Anak zaman sekarang lebih banyak menghabiskan waktu bersama dengan teman sebaya atau “hidup” di dunia media sosial. Anak lebih tertarik belajar bahasa asing karena stigma yang terbentuk bahwa menguasai bahasa asing dapat mempermudah mereka memiliki koneksi yang lebih luas dan karier yang lebih menjanjikan. Orang tua atau pendidik tidak bisa menyalahkan konsep tersebut, tetapi hal yang perlu ditanamkan kepada mereka adalah tanggung jawab mempertahankan atau melestarikan bahasa ibu. Bahasa adalah jendela untuk memandang realitas kehidupan. Setiap bangsa memiliki cara pandangnya sendiri dalam menyikapi realitas. Hilangnya bahasa dapat menghilangkan cara pandang, etika bangsa, nilai, dan norma. Orang tua memiliki peran besar untuk memberi anak-anaknya hak mempelajari beragam bahasa, tetapi dengan tetap memberikan tanggung jawab untuk memaknai nilai, norma, dan budaya Indonesia melalui bahasa ibu.

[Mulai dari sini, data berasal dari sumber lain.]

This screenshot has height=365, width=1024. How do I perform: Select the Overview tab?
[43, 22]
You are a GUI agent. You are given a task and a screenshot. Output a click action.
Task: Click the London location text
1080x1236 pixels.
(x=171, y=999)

Sekolah Athalia sebagai sekolah Kristen yang ingin membentuk karakter siswa agar lebih baik, dapat menjadi wadah yang tepat untuk melestarikan bahasa ibu. Kesadaran orang tua dan guru sangat diperlukan untuk memulai pemaksimalan penggunaan bahasa ibu di lingkungan rumah dan sekolah. Mari kita memberikan contoh yang baik bagi anak-anak dan membukakan pintu cara pandang bangsa.

“Utamakan Bahasa Indonesia, Lestarikan Bahasa Daerah, Pelajari Bahasa Asing.”

Slogan yang diungkapkan oleh Pemerintah tersebut memberikan penguatan pengertian bahwa bahasa Indonesia dan bahasa daerah sebagai bahasa ibu harus diutamakan dan dilestarikan. Memberikan ruang bagi siswa untuk mengenal jati diri bangsa melalui pemakaian bahasa ibu.